[Records from a data collection]
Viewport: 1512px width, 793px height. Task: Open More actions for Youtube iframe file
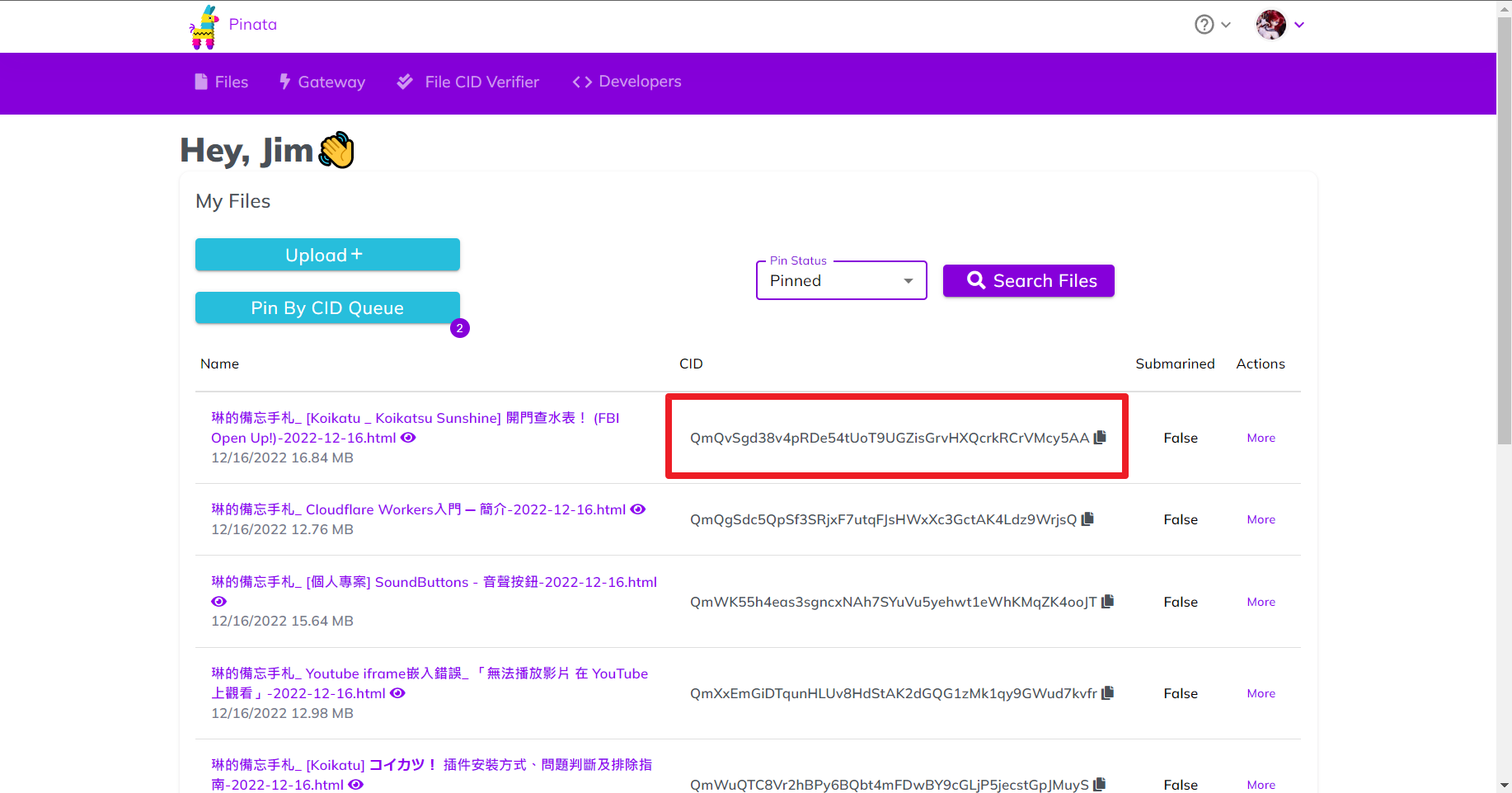1261,693

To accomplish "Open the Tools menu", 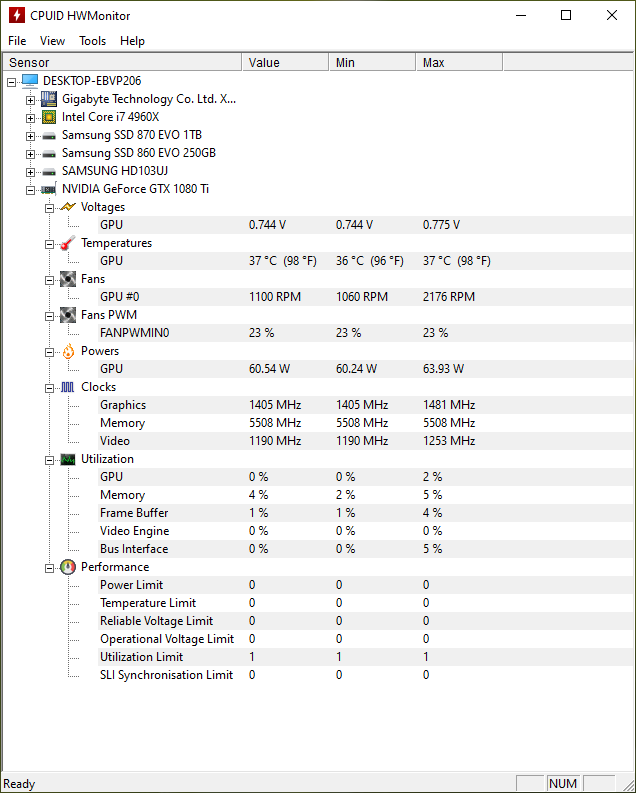I will pos(93,41).
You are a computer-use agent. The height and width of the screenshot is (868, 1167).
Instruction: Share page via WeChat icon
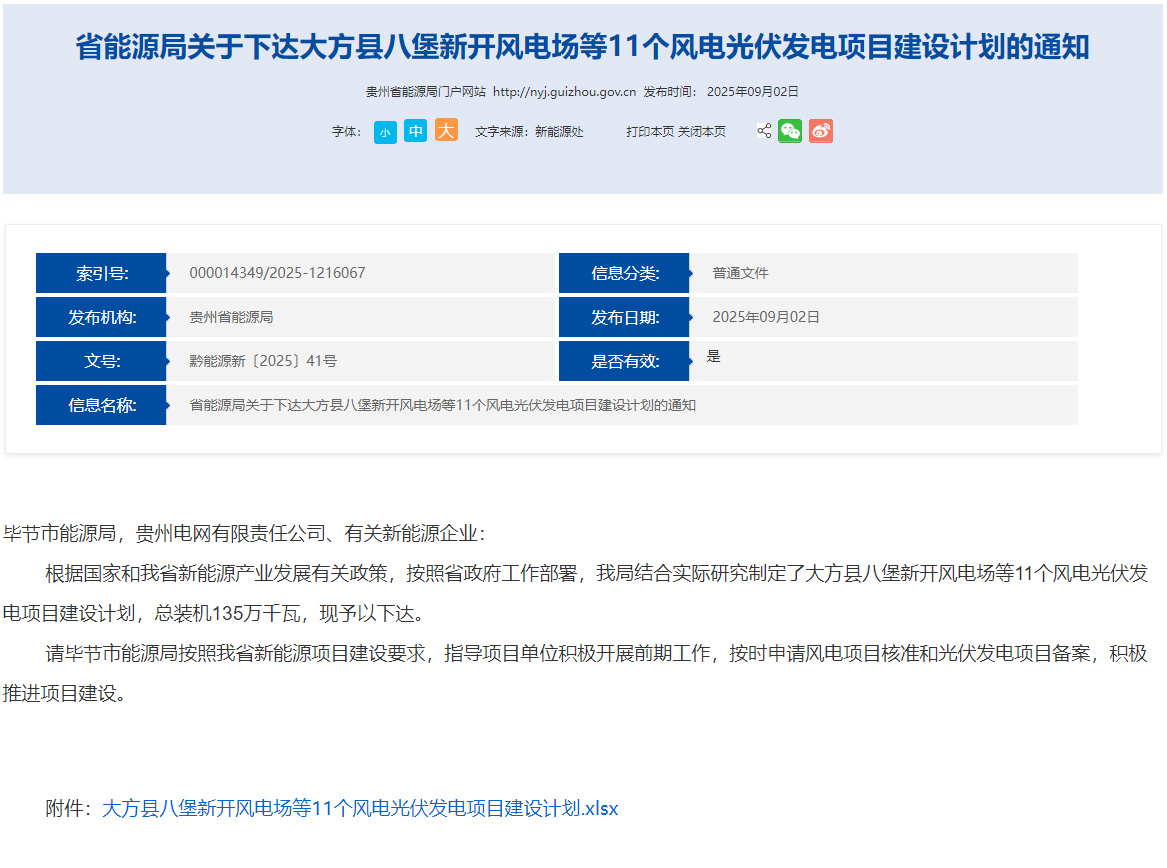point(790,131)

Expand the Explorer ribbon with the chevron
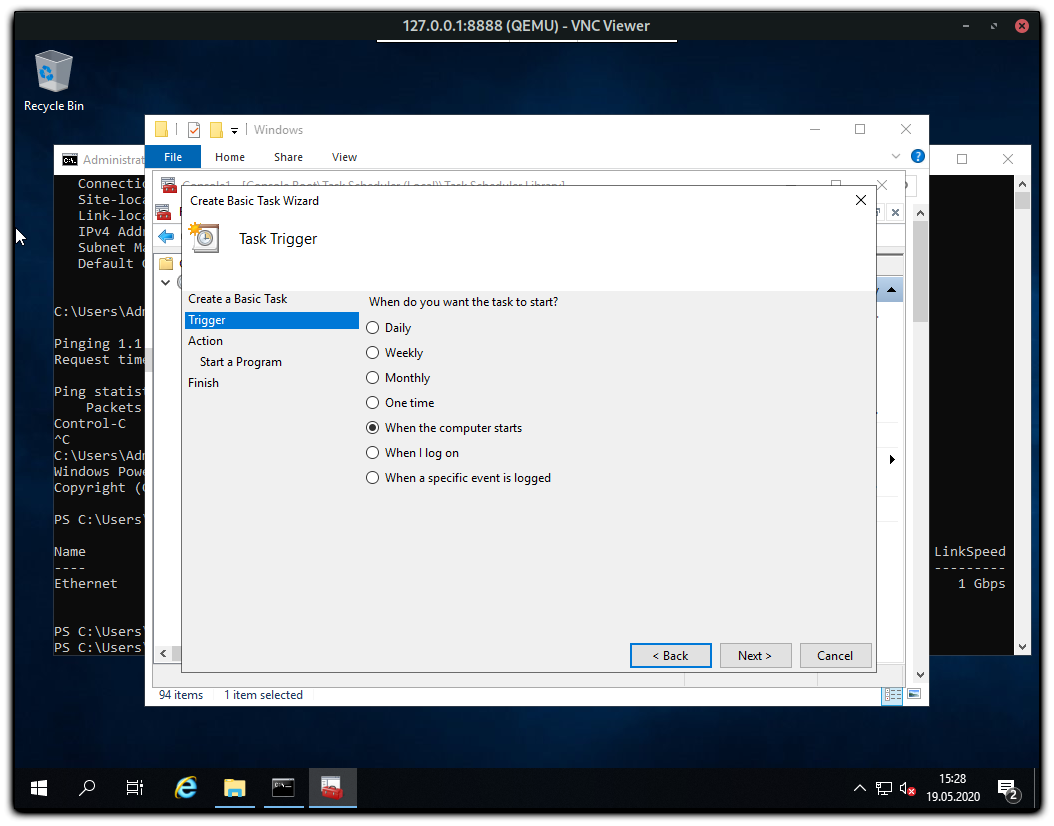pyautogui.click(x=896, y=156)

### Required work
What is needed is an exact restatement of every line from the line containing "Instruction: Share page via WeChat icon" through the last line of the records, minus any pictures.

### Response
Instruction: Share page via WeChat icon
point(790,131)

Expand the Explorer ribbon with the chevron
pyautogui.click(x=896, y=156)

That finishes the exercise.